**Work to be completed:** Search the records below for the word "pixels", then return every line where it appears.

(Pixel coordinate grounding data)
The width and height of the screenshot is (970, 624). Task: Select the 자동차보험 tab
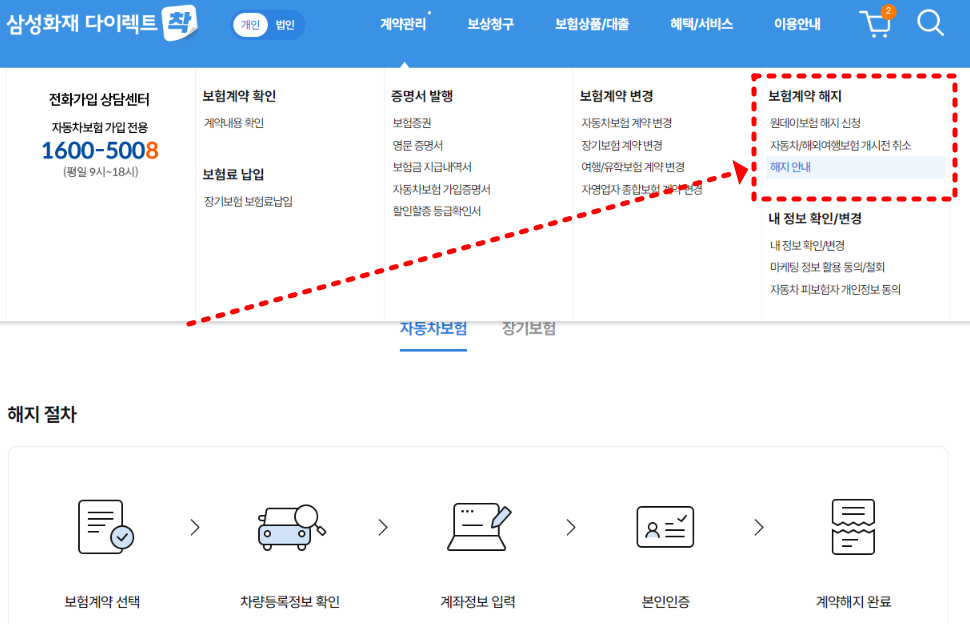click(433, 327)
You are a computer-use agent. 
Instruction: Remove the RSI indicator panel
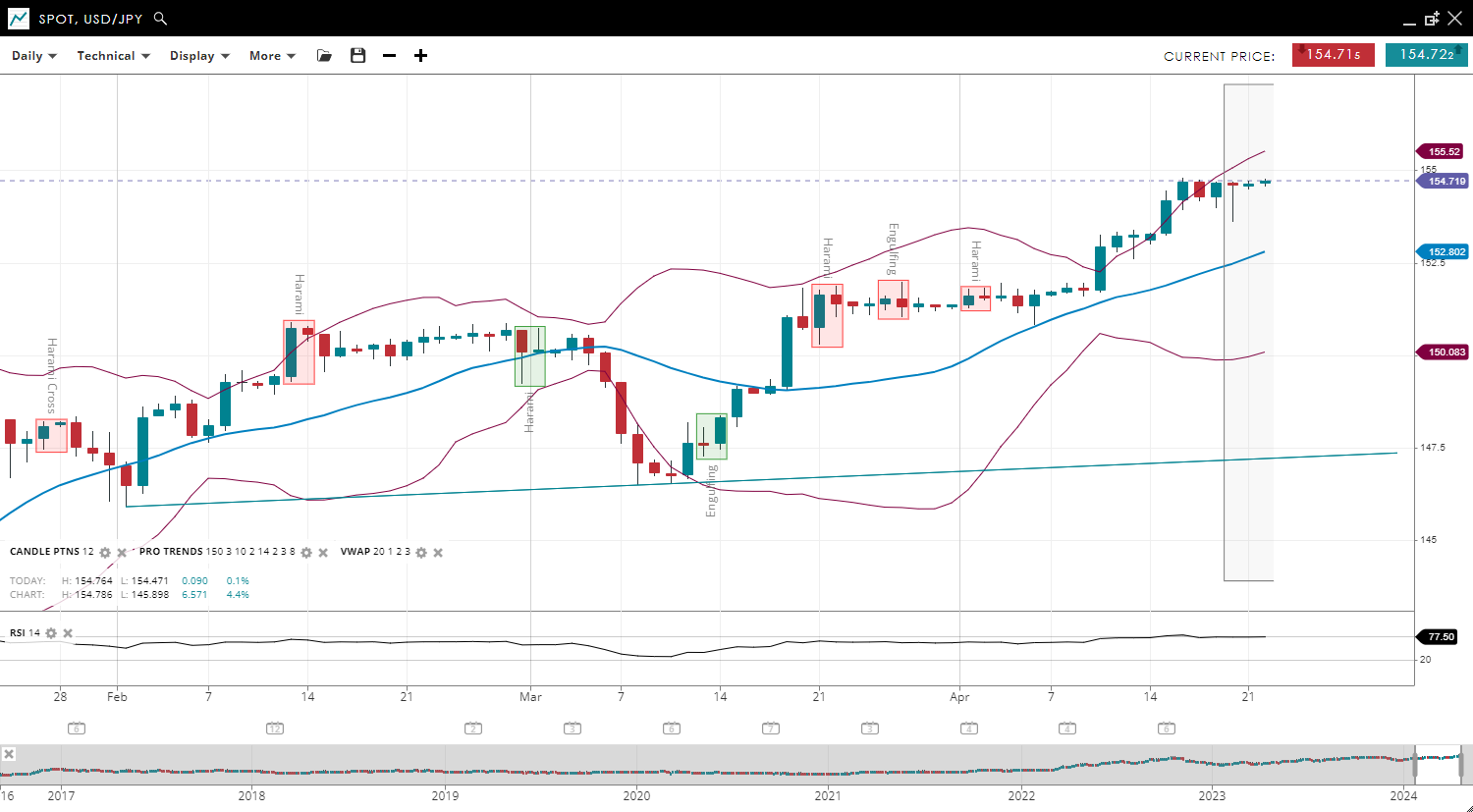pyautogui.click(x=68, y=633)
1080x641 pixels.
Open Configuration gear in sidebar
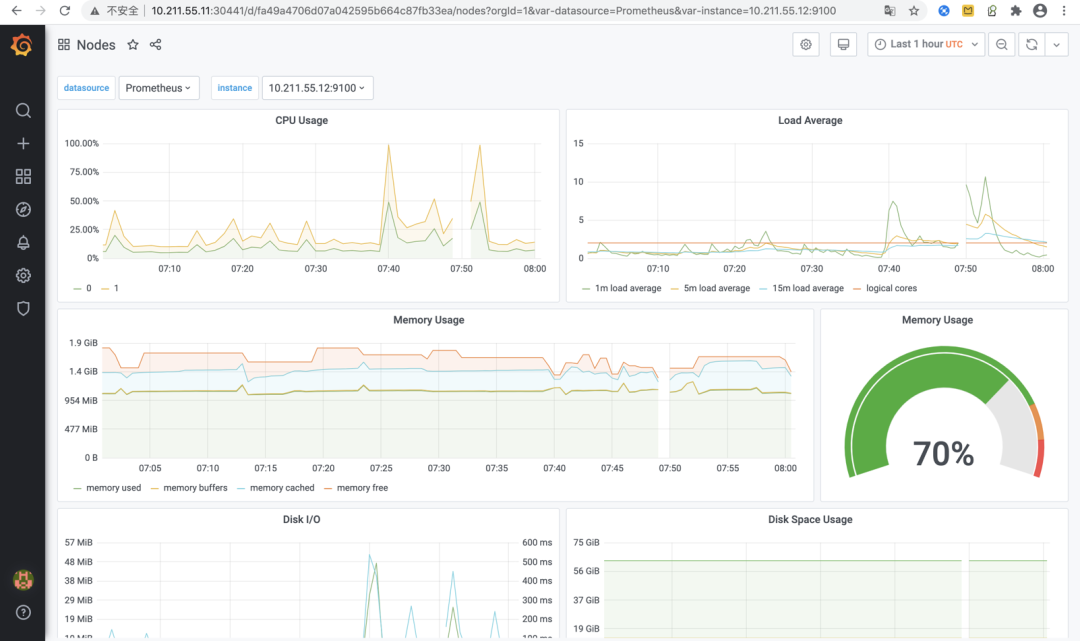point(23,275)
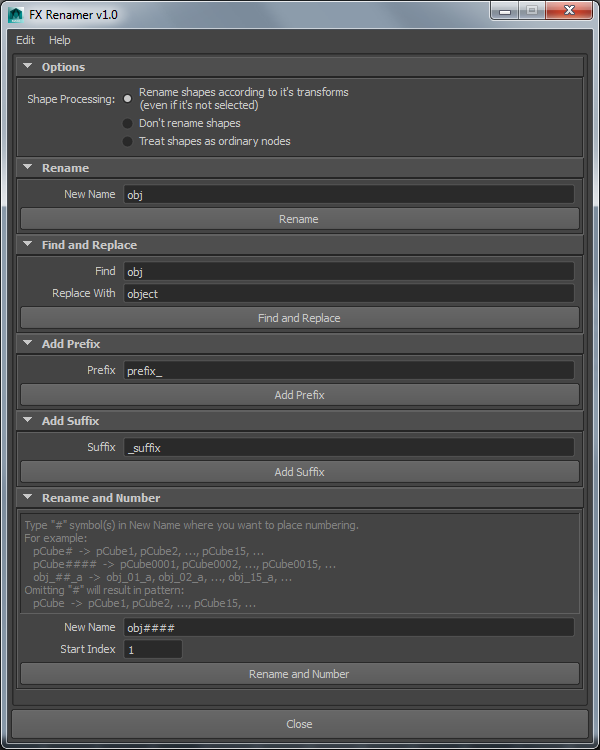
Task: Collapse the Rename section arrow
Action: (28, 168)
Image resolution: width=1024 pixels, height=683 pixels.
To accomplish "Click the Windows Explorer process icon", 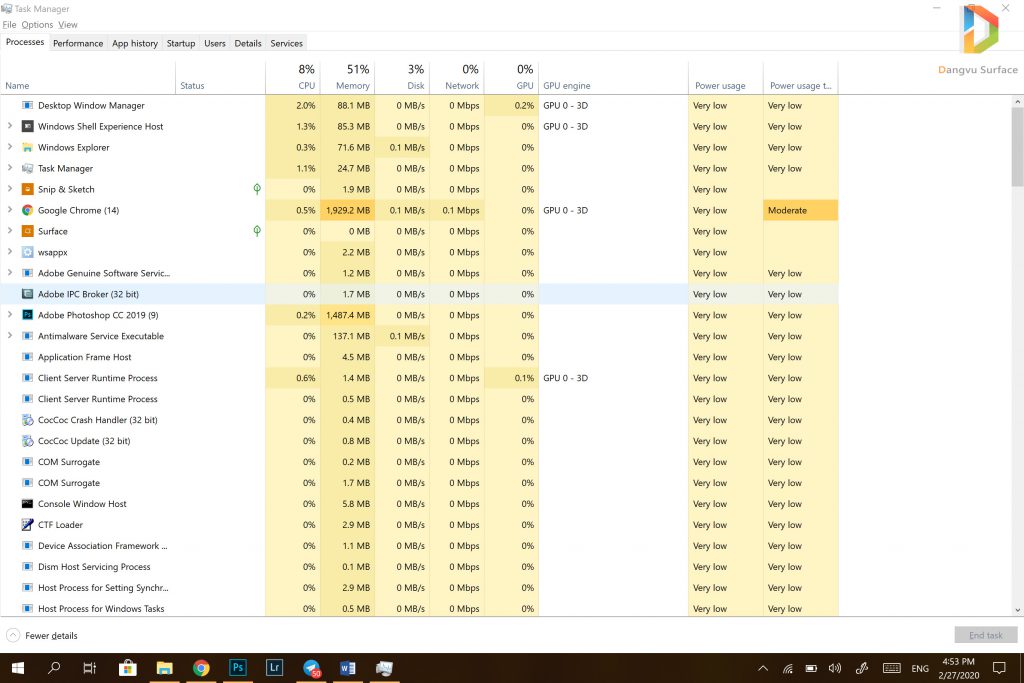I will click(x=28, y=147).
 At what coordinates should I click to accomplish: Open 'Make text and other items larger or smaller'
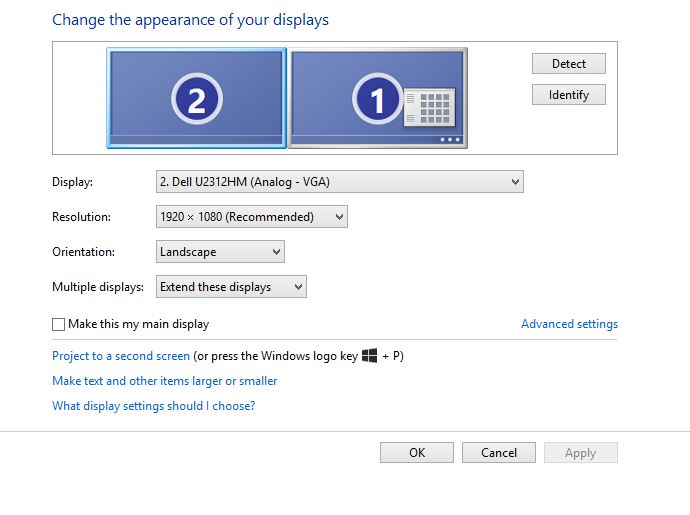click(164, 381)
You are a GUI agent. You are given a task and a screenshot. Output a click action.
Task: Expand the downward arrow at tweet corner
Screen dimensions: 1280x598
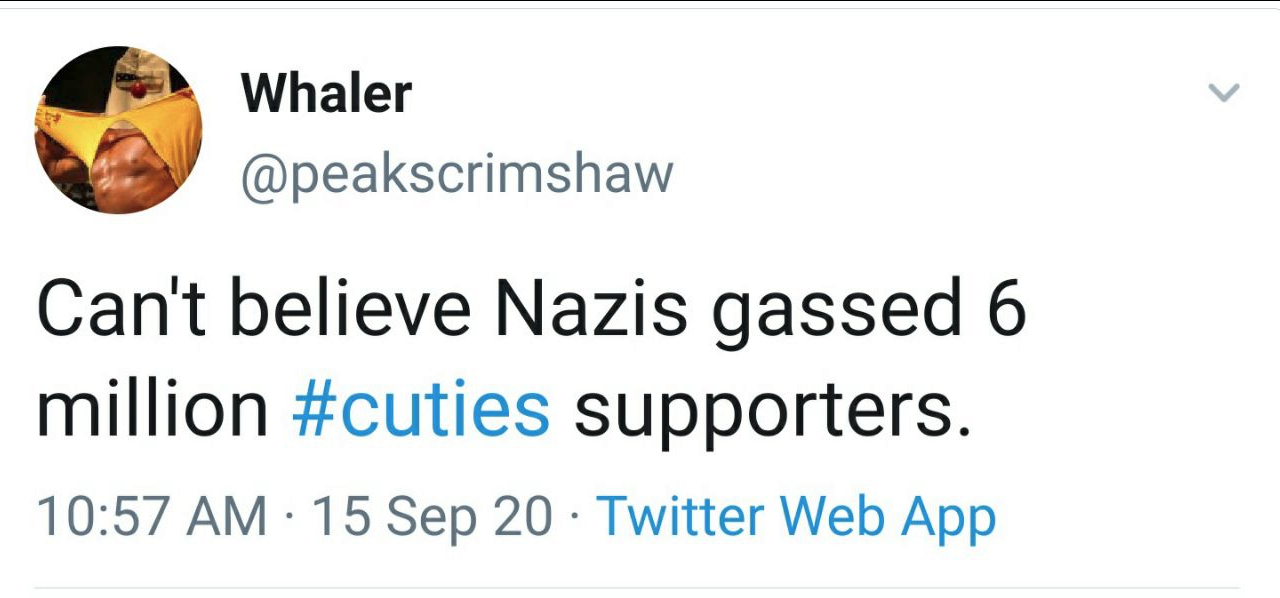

**Response to this task:**
1080x641 pixels.
Image resolution: width=1024 pixels, height=683 pixels.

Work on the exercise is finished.